Maior ingestão de proteínas não está associada à diminuição da função renal


A ingestão de proteína mais elevada não está associada a função renal diminuída.

As preocupações com efeitos renais prejudiciais de uma ingestão de proteínas elevadas foram criadas devido a uma hiperfiltração glomerular induzida, pois isso pode acelerar a progressão da doença renal.

O objetivo deste sub-estudo foi avaliar o efeito de uma maior ingestão de proteína na função renal em homens e mulheres pré-diabéticos, com idade igual ou superior a 55 anos.

As análises foram baseadas em dados de linha de base e de um ano em um subgrupo de 310 participantes.
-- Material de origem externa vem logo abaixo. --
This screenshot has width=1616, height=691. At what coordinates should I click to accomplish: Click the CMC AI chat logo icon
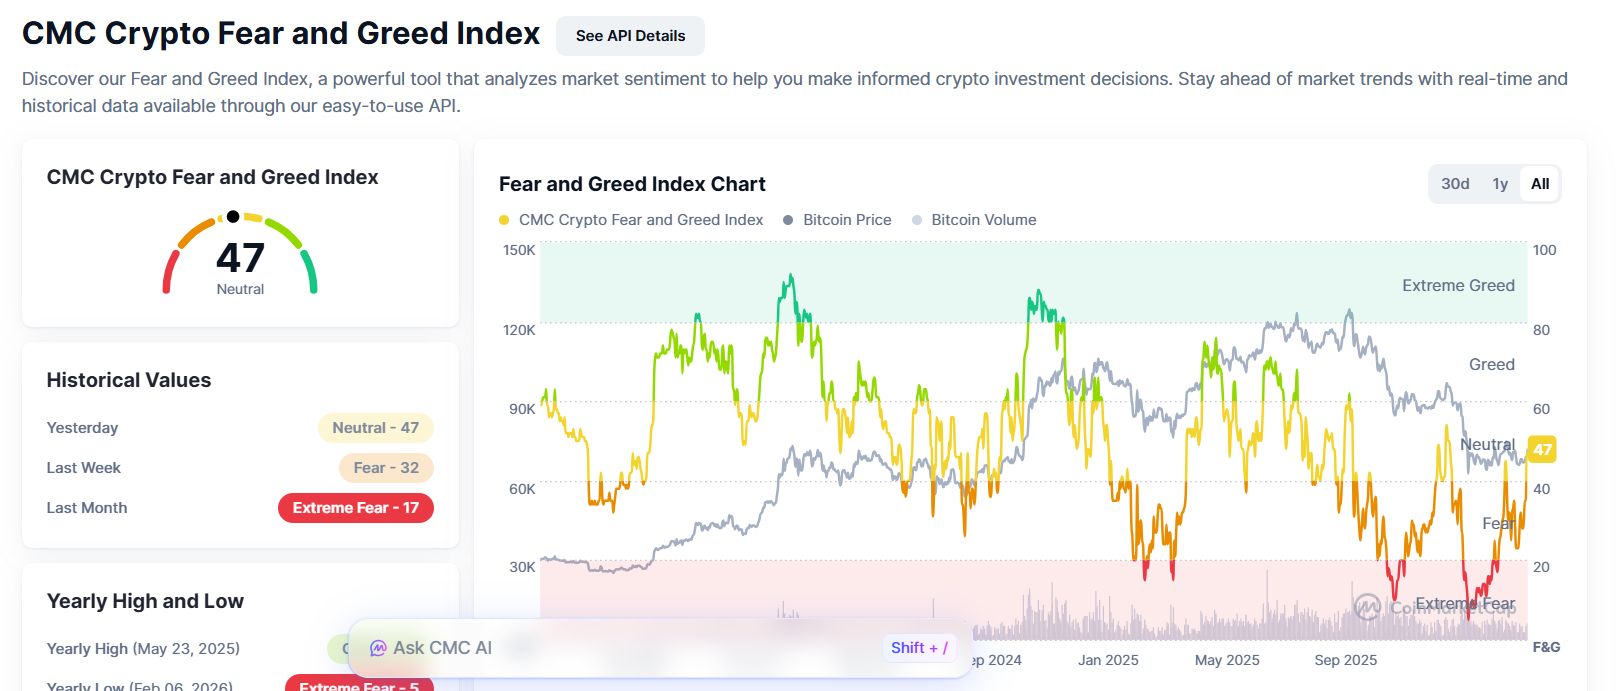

A ingestão de proteínas foi estimada a partir de registros alimentares de 4 dias e excreção urinária urinária de 24 horas.

Foi utilizada regressão linear para avaliar a associação entre a ingestão de proteína após um ano de intervenção e os marcadores da função renal: depuração da creatinina, taxa de filtração glomerular estimada (eGFR), proporção urinária de albumina / creatinina (ACR), relação ureia urinária / creatinina (UCR) creatinina sérica e ureia sérica antes e depois dos ajustes para potenciais fatores de confusão.

Uma maior ingestão de proteína foi associada a um aumento significativo da UCR (p = 0,03) e da ureia sérica (p = 0,05) após um ano. Não houve associação entre o aumento da ingestão proteica e a depuração da creatinina, eGFR, ACR ou creatinina sérica.

Não foi encontrado indícios de insuficiência renal após 1 ano com maior ingestão proteica em adultos idosos pré-diabéticos.